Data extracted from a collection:
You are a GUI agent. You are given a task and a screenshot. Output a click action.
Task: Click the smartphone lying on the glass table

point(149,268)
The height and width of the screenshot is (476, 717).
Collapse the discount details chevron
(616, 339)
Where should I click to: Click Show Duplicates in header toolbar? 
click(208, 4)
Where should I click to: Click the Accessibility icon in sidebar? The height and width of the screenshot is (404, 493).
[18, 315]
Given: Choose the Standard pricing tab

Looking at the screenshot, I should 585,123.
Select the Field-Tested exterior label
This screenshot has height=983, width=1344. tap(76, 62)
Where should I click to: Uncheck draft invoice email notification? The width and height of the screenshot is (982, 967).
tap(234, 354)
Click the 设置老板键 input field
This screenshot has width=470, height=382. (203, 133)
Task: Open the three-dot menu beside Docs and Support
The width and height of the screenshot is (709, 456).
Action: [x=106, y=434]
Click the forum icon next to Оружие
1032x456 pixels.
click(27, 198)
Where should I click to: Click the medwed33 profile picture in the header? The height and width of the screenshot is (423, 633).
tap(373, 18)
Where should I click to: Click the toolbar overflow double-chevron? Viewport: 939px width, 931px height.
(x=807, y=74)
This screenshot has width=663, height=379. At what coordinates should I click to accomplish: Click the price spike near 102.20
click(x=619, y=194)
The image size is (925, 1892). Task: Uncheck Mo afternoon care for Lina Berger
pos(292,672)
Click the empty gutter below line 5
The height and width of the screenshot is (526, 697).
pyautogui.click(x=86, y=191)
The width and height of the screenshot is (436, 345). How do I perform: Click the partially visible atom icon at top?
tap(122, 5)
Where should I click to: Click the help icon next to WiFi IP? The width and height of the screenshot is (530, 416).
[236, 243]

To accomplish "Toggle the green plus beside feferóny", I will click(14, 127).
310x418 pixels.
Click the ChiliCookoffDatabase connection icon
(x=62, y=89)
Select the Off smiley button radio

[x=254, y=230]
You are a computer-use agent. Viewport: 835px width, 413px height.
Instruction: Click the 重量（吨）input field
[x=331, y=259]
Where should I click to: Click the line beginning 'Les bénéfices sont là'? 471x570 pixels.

The problem: The expected response is the full data, reproduced exactly.

Answer space:
You are a GUI agent. You are given a task and a screenshot. Output a click action.
Task: Click the smartphone lying on the glass table

point(149,268)
The height and width of the screenshot is (476, 717).
Collapse the discount details chevron
(616, 339)
Where should I click to: Click Show Duplicates in header toolbar? 
click(208, 4)
Where should I click to: Click the Accessibility icon in sidebar? The height and width of the screenshot is (404, 493).
[18, 315]
Given: Choose the Standard pricing tab

Looking at the screenshot, I should 585,123.
Select the Field-Tested exterior label
This screenshot has height=983, width=1344. tap(76, 62)
Where should I click to: Uncheck draft invoice email notification? The width and height of the screenshot is (982, 967).
tap(234, 354)
Click the 设置老板键 input field
This screenshot has width=470, height=382. (203, 133)
Task: Open the three-dot menu beside Docs and Support
The width and height of the screenshot is (709, 456).
Action: [x=106, y=434]
Click the forum icon next to Оружие
1032x456 pixels.
click(27, 198)
Where should I click to: Click the medwed33 profile picture in the header? The height and width of the screenshot is (423, 633).
tap(373, 18)
Where should I click to: Click the toolbar overflow double-chevron? Viewport: 939px width, 931px height.
(x=807, y=74)
This screenshot has width=663, height=379. At what coordinates should I click to accomplish: Click the price spike near 102.20
click(x=619, y=194)
The image size is (925, 1892). Task: Uncheck Mo afternoon care for Lina Berger
pos(292,672)
Click the empty gutter below line 5
The height and width of the screenshot is (526, 697).
pyautogui.click(x=86, y=191)
The width and height of the screenshot is (436, 345). How do I perform: Click the partially visible atom icon at top?
tap(122, 5)
Where should I click to: Click the help icon next to WiFi IP? The width and height of the screenshot is (530, 416).
[236, 243]

To accomplish "Toggle the green plus beside feferóny", I will click(14, 127).
310x418 pixels.
Click the ChiliCookoffDatabase connection icon
(x=62, y=89)
Select the Off smiley button radio

[x=254, y=230]
You are a computer-use agent. Viewport: 835px width, 413px height.
Instruction: Click the 重量（吨）input field
[x=331, y=259]
Where should I click to: Click the line beginning 'Les bénéfices sont là'? 471x570 pixels.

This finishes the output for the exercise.